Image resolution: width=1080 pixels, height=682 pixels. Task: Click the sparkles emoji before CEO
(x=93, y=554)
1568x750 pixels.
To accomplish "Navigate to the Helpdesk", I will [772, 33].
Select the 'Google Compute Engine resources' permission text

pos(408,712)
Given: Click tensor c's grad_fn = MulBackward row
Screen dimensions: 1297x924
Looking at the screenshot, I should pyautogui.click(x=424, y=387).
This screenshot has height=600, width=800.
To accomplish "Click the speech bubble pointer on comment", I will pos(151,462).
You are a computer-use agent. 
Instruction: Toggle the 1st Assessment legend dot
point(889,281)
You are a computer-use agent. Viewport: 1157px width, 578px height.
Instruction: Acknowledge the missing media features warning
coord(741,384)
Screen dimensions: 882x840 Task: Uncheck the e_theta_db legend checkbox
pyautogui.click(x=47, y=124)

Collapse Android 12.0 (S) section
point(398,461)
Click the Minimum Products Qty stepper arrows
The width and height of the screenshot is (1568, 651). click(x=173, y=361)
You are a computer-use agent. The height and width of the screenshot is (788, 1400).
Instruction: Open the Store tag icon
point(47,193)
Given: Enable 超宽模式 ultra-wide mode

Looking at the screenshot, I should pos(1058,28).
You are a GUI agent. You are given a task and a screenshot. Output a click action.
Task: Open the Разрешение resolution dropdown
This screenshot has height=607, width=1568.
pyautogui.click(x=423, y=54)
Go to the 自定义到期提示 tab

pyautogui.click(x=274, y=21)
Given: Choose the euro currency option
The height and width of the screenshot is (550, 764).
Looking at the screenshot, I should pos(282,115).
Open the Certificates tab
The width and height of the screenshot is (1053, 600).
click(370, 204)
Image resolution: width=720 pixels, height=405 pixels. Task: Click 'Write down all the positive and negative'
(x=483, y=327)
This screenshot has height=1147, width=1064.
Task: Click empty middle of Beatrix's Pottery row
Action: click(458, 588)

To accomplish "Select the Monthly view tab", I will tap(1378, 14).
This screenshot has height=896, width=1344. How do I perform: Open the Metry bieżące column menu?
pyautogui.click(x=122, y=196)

++++++

* **EXERCISE BRIEF**:
Reproduce the material above line for line, with no changes.

* **RESULT BELOW**:
Image resolution: width=1080 pixels, height=682 pixels. Task: Click the sparkles emoji before CEO
(x=93, y=554)
1568x750 pixels.
To accomplish "Navigate to the Helpdesk", I will [772, 33].
Select the 'Google Compute Engine resources' permission text

pos(408,712)
Given: Click tensor c's grad_fn = MulBackward row
Screen dimensions: 1297x924
Looking at the screenshot, I should pyautogui.click(x=424, y=387).
This screenshot has height=600, width=800.
To accomplish "Click the speech bubble pointer on comment", I will pos(151,462).
You are a computer-use agent. 
Instruction: Toggle the 1st Assessment legend dot
point(889,281)
You are a computer-use agent. Viewport: 1157px width, 578px height.
Instruction: Acknowledge the missing media features warning
coord(741,384)
Screen dimensions: 882x840 Task: Uncheck the e_theta_db legend checkbox
pyautogui.click(x=47, y=124)

Collapse Android 12.0 (S) section
point(398,461)
Click the Minimum Products Qty stepper arrows
The width and height of the screenshot is (1568, 651). click(x=173, y=361)
You are a computer-use agent. The height and width of the screenshot is (788, 1400).
Instruction: Open the Store tag icon
point(47,193)
Given: Enable 超宽模式 ultra-wide mode

Looking at the screenshot, I should pos(1058,28).
You are a GUI agent. You are given a task and a screenshot. Output a click action.
Task: Open the Разрешение resolution dropdown
This screenshot has height=607, width=1568.
pyautogui.click(x=423, y=54)
Go to the 自定义到期提示 tab

pyautogui.click(x=274, y=21)
Given: Choose the euro currency option
The height and width of the screenshot is (550, 764).
Looking at the screenshot, I should pos(282,115).
Open the Certificates tab
The width and height of the screenshot is (1053, 600).
click(370, 204)
Image resolution: width=720 pixels, height=405 pixels. Task: Click 'Write down all the positive and negative'
(x=483, y=327)
This screenshot has height=1147, width=1064.
Task: Click empty middle of Beatrix's Pottery row
Action: click(458, 588)

To accomplish "Select the Monthly view tab", I will tap(1378, 14).
This screenshot has height=896, width=1344. How do I perform: Open the Metry bieżące column menu?
pyautogui.click(x=122, y=196)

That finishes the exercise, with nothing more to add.